Aside from the several European nations (including here, Turkey) which remained neutral, the big exception was Argentina: whose government genuinely wished not to be aligned with either side – the country stayed neutral. In fact, Argentina did notionally enter the war on the Allied side, one month before Germany’s surrender in 1945 – understandable in practical terms, but to my “gut feeling”, a bit of a shabby way to behave.

I don’t recall every detail of the mentioned wartime map; would imagine that a few small and obscure Old World nations were neutral throughout, and not involved.
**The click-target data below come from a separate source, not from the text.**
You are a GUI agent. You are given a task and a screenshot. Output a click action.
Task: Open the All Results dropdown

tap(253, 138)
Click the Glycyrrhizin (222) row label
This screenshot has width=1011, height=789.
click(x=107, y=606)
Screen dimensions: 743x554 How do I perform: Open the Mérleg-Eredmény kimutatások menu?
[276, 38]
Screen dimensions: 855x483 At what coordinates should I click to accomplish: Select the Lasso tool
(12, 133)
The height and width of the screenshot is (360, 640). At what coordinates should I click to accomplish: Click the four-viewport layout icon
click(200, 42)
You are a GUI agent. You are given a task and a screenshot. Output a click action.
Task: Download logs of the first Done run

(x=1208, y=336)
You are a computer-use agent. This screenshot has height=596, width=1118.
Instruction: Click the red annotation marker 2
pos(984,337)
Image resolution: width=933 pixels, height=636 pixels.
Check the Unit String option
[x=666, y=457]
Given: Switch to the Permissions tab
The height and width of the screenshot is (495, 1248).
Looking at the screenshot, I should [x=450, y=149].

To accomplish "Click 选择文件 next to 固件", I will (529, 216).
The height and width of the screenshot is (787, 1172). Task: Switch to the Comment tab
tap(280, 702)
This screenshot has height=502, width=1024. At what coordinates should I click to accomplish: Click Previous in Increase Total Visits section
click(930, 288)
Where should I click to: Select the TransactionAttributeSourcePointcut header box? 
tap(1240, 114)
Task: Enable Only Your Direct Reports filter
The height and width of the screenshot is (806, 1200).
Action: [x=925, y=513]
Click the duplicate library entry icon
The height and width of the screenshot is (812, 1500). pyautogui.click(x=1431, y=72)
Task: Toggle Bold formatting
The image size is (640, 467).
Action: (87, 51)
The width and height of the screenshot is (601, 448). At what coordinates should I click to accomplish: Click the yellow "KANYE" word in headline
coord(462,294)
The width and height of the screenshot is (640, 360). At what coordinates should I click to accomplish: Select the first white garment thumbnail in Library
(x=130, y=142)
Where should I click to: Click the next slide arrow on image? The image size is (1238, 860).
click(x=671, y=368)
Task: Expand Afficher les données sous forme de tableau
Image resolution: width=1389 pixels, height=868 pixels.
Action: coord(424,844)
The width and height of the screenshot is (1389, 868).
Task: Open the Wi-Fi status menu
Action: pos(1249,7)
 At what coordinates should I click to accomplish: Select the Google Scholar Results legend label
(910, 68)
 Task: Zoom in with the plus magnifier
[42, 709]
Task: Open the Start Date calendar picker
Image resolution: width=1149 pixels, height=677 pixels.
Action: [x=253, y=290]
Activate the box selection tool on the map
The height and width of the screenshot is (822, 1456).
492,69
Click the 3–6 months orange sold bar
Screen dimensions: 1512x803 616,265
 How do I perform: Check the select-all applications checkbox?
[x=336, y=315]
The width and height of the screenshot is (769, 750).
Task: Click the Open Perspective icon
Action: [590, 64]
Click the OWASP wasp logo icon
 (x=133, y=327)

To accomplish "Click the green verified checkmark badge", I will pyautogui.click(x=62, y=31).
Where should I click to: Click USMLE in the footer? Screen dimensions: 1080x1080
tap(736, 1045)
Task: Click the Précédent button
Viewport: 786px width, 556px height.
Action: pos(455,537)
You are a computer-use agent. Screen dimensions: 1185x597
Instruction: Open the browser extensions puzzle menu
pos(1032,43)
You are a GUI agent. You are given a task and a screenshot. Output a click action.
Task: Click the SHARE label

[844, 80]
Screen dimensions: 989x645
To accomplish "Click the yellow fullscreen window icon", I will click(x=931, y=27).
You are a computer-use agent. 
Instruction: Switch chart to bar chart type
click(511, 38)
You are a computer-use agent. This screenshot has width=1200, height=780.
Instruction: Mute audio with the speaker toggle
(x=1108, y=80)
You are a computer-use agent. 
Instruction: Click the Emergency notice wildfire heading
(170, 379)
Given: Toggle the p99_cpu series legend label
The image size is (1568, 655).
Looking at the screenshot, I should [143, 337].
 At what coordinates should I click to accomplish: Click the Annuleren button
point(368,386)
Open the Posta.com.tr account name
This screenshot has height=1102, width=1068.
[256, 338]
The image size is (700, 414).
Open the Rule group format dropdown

I see Nepal and Bhutan, and probably some of the lesser states in the Arabian peninsula, continuing on their happy way and ignoring the global conflict. I learn from Wiki that Afghanistan was officially neutral throughout the war, though tending toward the Axis camp earlier on, then manoeuvered into favouring the Allies.

Overtaken by the 5-minute limit: made my above post, then realised too late, that the thread had moved on after post #6. Apologies particularly to DrDeth and

HAITI DECLARED WAR ON GERMANY! It was mostly because the corrupt government officials wanted to seize (steal) German owned assets for themselves.

I supposed a number of these countries were persuaded (greasing a few palms) to declare war on Germany in 1945 to prevent Hitler, Himmler, Fat Hermann and others from getting sanctuary in a neutral country if they made it out. In 1919 article 227 of the Treaty of Versailles specifically called  for Wilhelm II to be extradited from the Netherlands to be tried as a war criminal. The Dutch refused and what trials the Allies did came off badly. Dealing with a far more evil  Nazi Germany in 1945, the Allies  wanted to do war crimes trials right and that meant  capturing the top echelon.

Australia and New Zealand had been at war with Germany for over two years when Pearl Harbor was attacked. The Netherlands were attacked by Germany in May 1940 and so never formally declared war. Handy list here.

One reason for the late-war declarations of war on Germany was that the Allies issued a declaration calling themselves the United Nations in 1942. Any country could join by agreeing to the general principles and declaring war on Germany. As time went on, it became clear that this was going to be the framework for the post-war international entity that would be a (hopefully) more effective version of the League of Nations. Anyone who didn’t want to be left out of what might be a very powerful organization that would certainly include the most powerful countries in the world could get in with a basic signature and declaration of war against Germany, even if it was just a token, unless they had a strong reason not to (like Switzerland and their neutrality policy).

I’m not sure if you mean to say that the British Dominions did not have a choice to enter the war, but if so, that’s not the case. They did have the choice.

Unlike WWI, where the British declaration of war bound the Dominions, by 1939 all of the Dominions had full autonomy in international affairs and were not bound by the British declaration of war.

Australia, Canada, New Zealand and South Africa all chose to enter the war in support of Britain.

For the record, China was also part of World War I. China declared war on Germany in 1917 and over a hundred thousand Chinese served in Europe.

Panama’s President Arnulfo Arias, elected in 1940, was an open Nazi sympathizer and admirer of Hitler.

Obviously the US couldn’t tolerate this in a country that hosted the Panama Canal, and Arias was bounced in a US supported coup in October 1941. Panama actually seems to have declared war on Japan on December 7, a day before the US did.

[Foghorn Leghorn]

“That was a joke, I say that’s a joke son!”